Aufholjagd des SCM nach Vier-Tore-Rückstand

Der Niederländer Kay Smits (acht Treffer) war vor 19.750 Zuschauern in der ausverkauften Lanxess Arena der beste Werfer für den SCM, der sich nach der Pause auch von einem zwischenzeitlichen Vier-Tore-Rückstand nicht aus dem Konzept bringen ließ. Nicht zuletzt dank Kristjansson (sechs Tore), der sich am Samstag im Halbfinale an der Schulter verletzte und am Sonntag zum wertvollsten Spieler des Final Four gewählt wurde, zog Magdeburg das Spiel auf den letzten Metern auf seine Seite.

„Was der SC Magdeburg geleistet hat, ist herausragend und ein sportliches Märchen“, sagte Andreas Michelmann, Präsident des Deutschen Handballbundes (DHB): „Egal, welche Rückschläge diese Mannschaft verkraften musste - sie ist immer zurückgekommen.“

Vor 21 Jahren hatte das Team aus Sachsen-Anhalt unter dem heutigen Bundestrainer Alfred Gislason als erste deutsche Mannschaft in der Königsklasse triumphiert. Beim Final Four in Köln krönte Magdeburg nun seine Comeback-Saison im wichtigsten europäischen Vereinswettbewerb völlig unerwartet mit dem Titel.

Magdeburgs Marko Bezjak gegen Deutschlands Torhüter Andreas Wolff, der bei Magdeburgs Finalgegner Kielce unter Vertrag steht. 
Magdeburgs Marko Bezjak gegen Deutschlands Torhüter Andreas Wolff, der bei Magdeburgs Finalgegner Kielce unter Vertrag steht.Marius Becker/dpa

Andreas Wolff wartet weiter auf Titel

Wolff hingegen muss trotz einer starken persönlichen Leistung weiter auf den ersten Champions-League-Triumph seiner Laufbahn warten. Der Europameister von 2016 war auch im Vorjahr mit Kielce im Endspiel leer ausgegangen, damals gegen den FC Barcelona im Siebenmeterwerfen.

„Ich bin einfach leer, sauer, enttäuscht“, sagte Wolff, der sagenhafte 14 Bälle parierte, bei DAZN: „Der SCM ist eine fantastische Mannschaft mit einem riesigen Charakter. Den haben sie heute wieder gezeigt, deswegen haben sie mit einem Tor gewonnen.“

Schon das dramatische Halbfinale gegen Barcelona, das der SCM in einem irrwitzigen Spiel mit 40:39 nach Siebenmeterwerfen niedergerungen hatte, hatte für gewaltige Emotionen bei den Magdeburgern gesorgt - allerdings in mehrfacher Hinsicht. So trübte die Verletzung von Schlüsselspieler Kristjansson, der sich die Schulter auskugelte, den Jubel.

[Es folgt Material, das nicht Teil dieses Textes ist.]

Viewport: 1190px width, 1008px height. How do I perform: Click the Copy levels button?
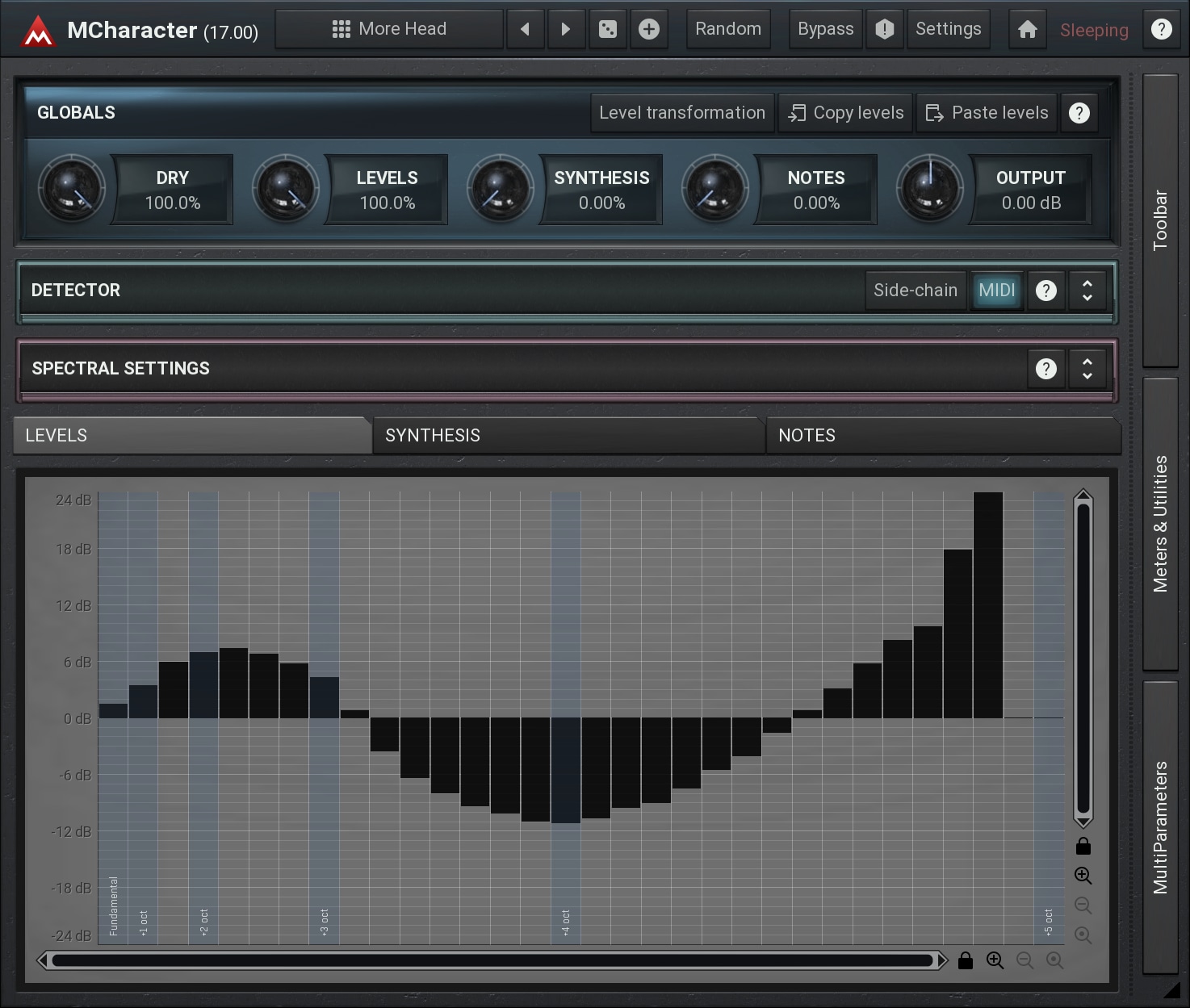click(845, 113)
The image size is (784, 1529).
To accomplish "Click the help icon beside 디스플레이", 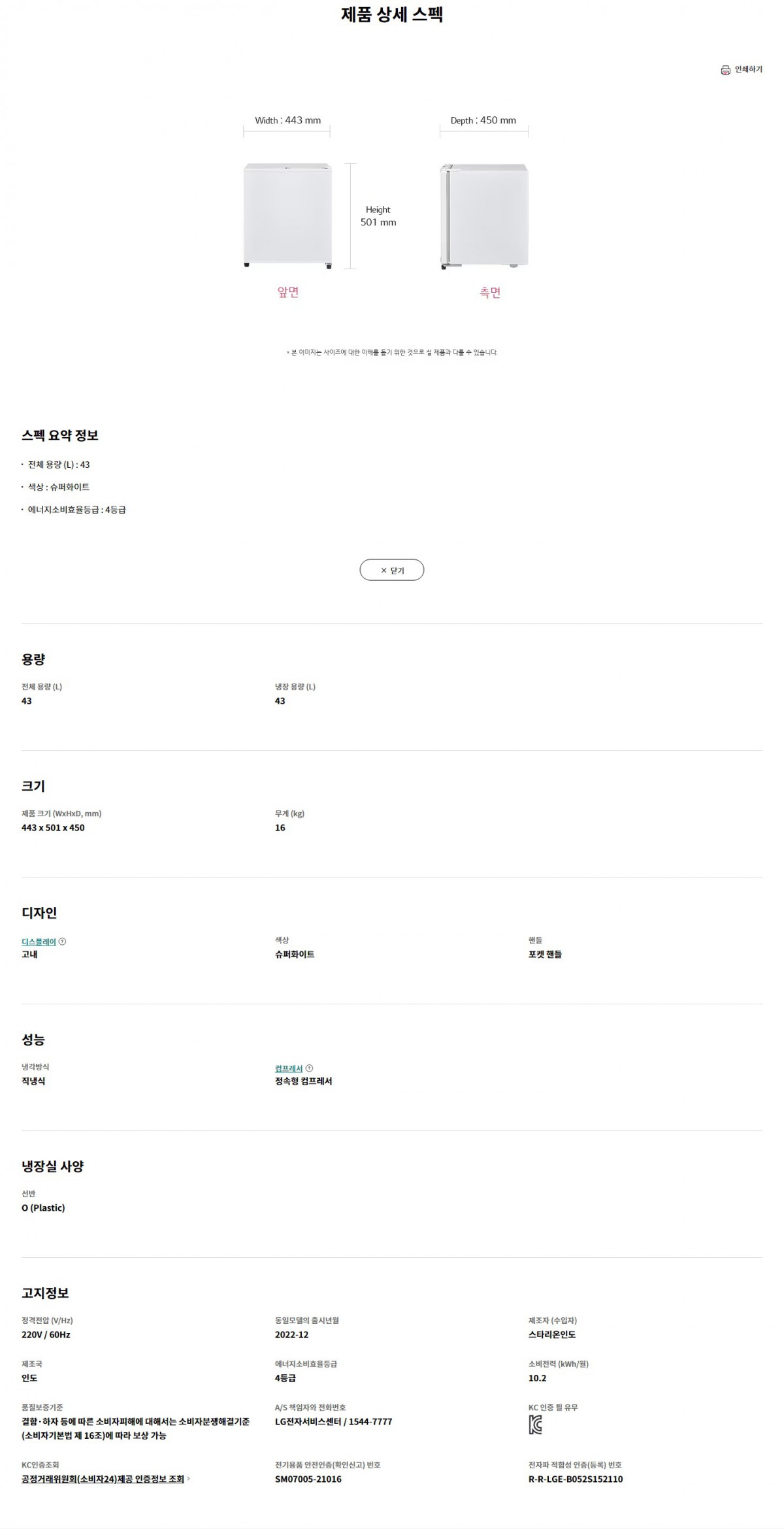I will tap(63, 942).
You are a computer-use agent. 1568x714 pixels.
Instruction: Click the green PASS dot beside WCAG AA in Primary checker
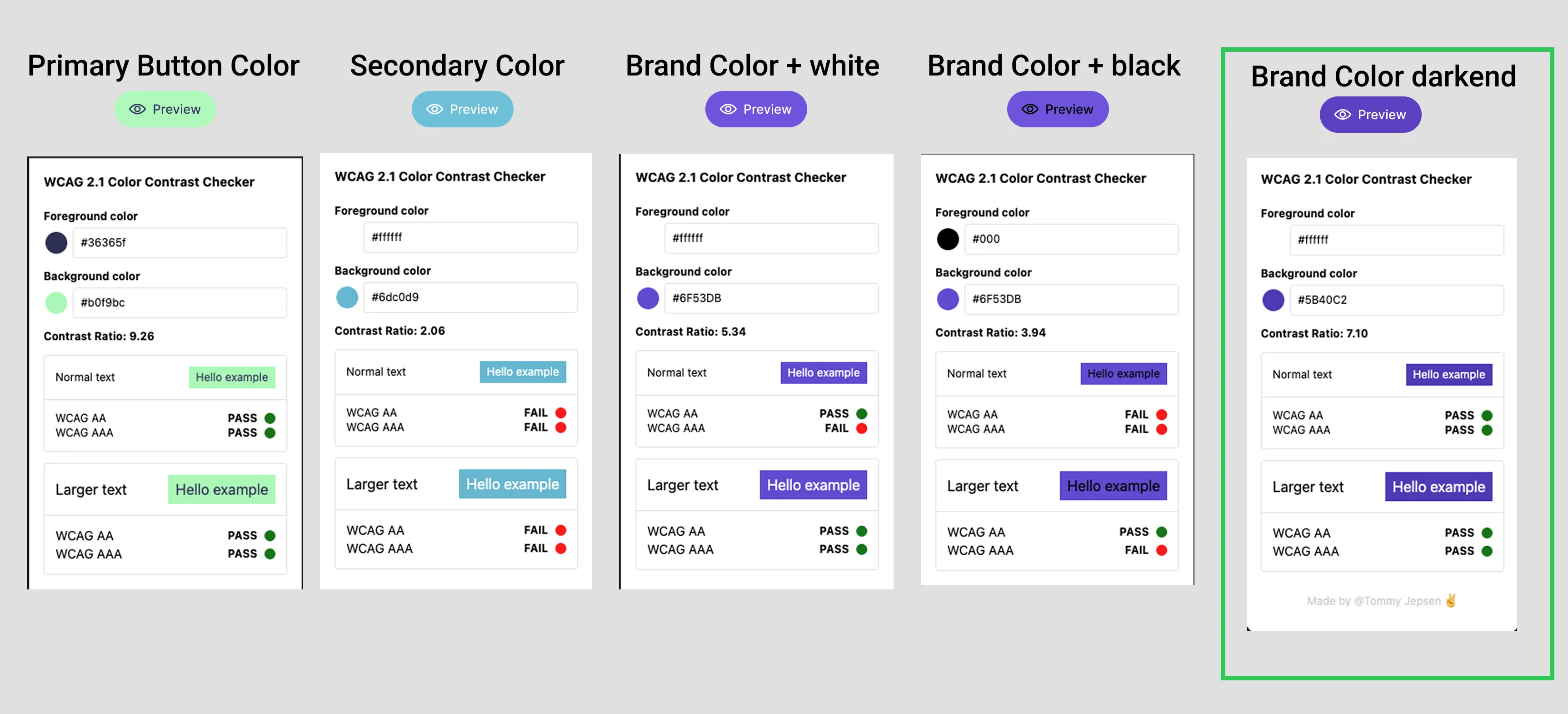pyautogui.click(x=270, y=417)
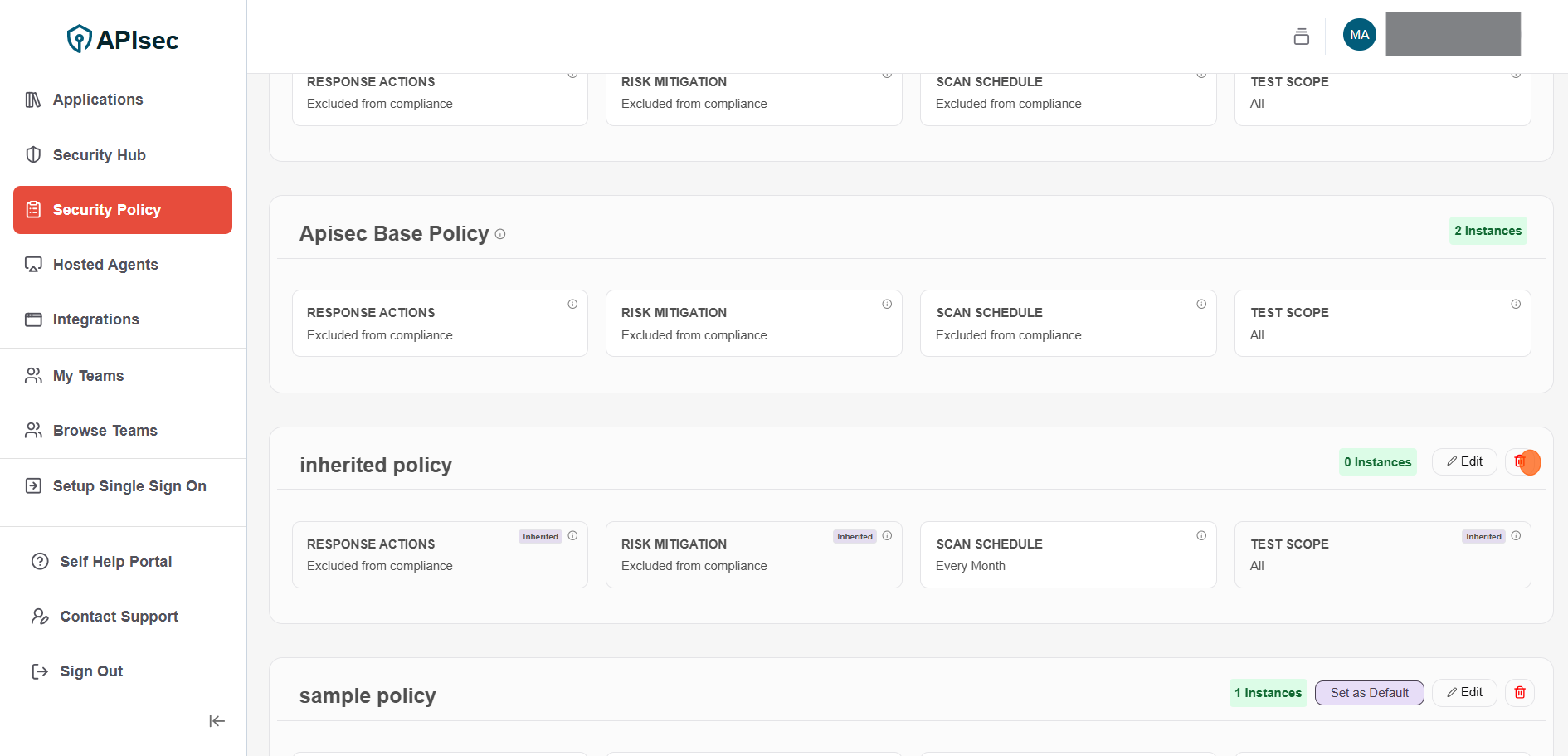Delete the sample policy via trash icon
1568x756 pixels.
coord(1519,693)
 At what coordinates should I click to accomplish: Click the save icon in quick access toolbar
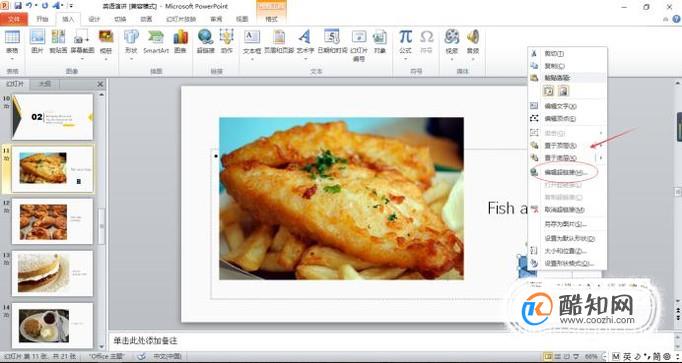tap(18, 6)
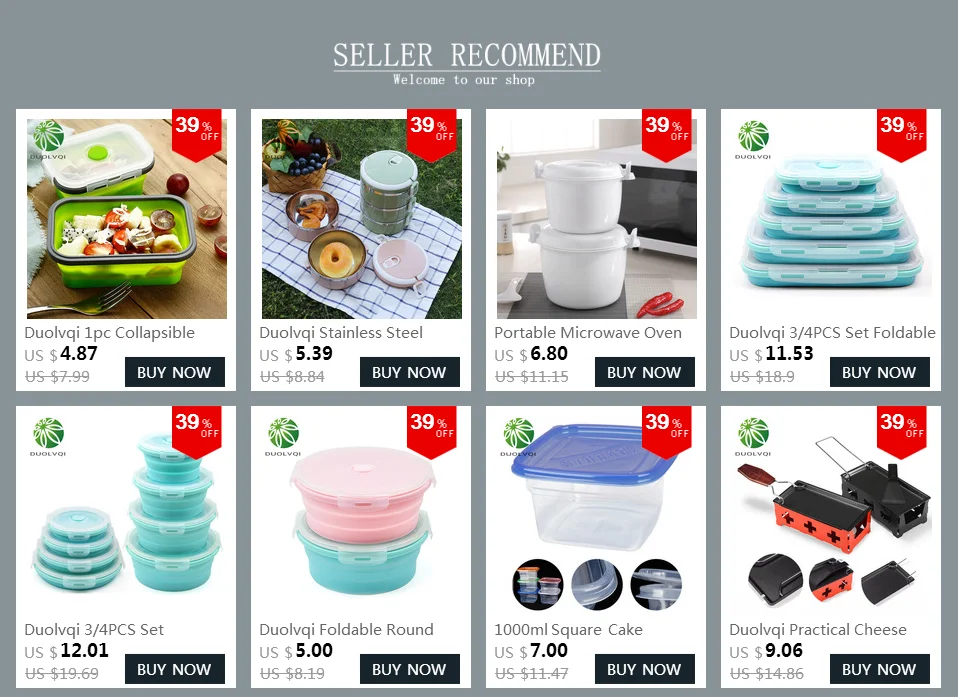Select the green collapsible lunch box photo
The image size is (958, 697).
point(127,219)
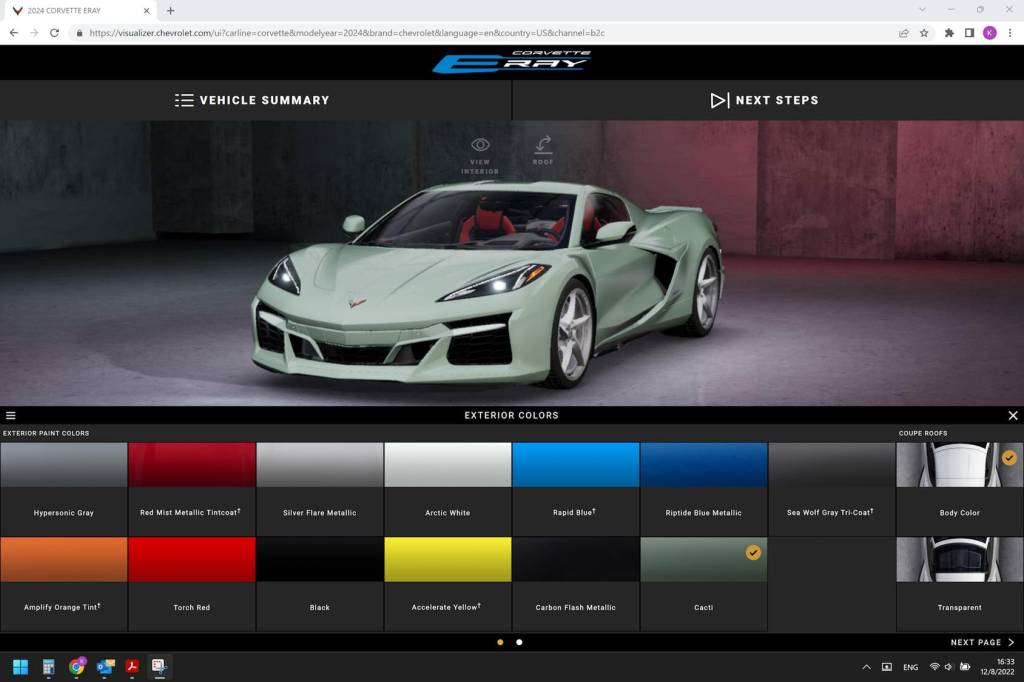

Der isländische Nationalspieler stand rund 24 Stunden später jedoch überraschend mit auf dem Spielberichtsbogen. „Gestern war meine Schulter raus“, sagte er, „jetzt tut sie natürlich weh. Ich weiß nicht, wie lange ich ausfalle. Aber das war es wert.“

SC Magdeburg mit Traumstart zum Titel in der Champions League

Magdeburg legte dennoch einen Traumstart hin: Durch eine starke Deckung und zwei frühe Paraden von Nikola Portner funktionierte das Tempospiel hervorragend, in der 6. Minute stand es bereits 4:1.

Die erfahrenen Polen schockte das aber nicht. Wolff leitete mit einer Siebenmeterparade gegen Smits (8.) eine starke Phase Kielces ein, beim 6:7 (15.) ging der polnische Meister erstmals in Führung. Wolff war nun gut im Spiel. Wiegert reagierte und brachte Kristjansson, der in seinem ersten Angriff sofort traf.

Kielce fand sich im Angriff, wo Duschebajew intelligent die Fäden zog, nun aber besser zurecht. Beim 18:14 (35.) zog Kielce erstmals mit vier Toren davon. Doch Comebacker Kristjansson wurde nun zunehmend stärker. Unmittelbar vor der Crunchtime sorgte dann ein medizinischer Notfall auf der Pressetribüne für eine knapp viertelstündige Spielunterbrechung - kurz nach Wiederbeginn erzielte der SCM den Ausgleich und leitete eine spannende Schlussphase ein.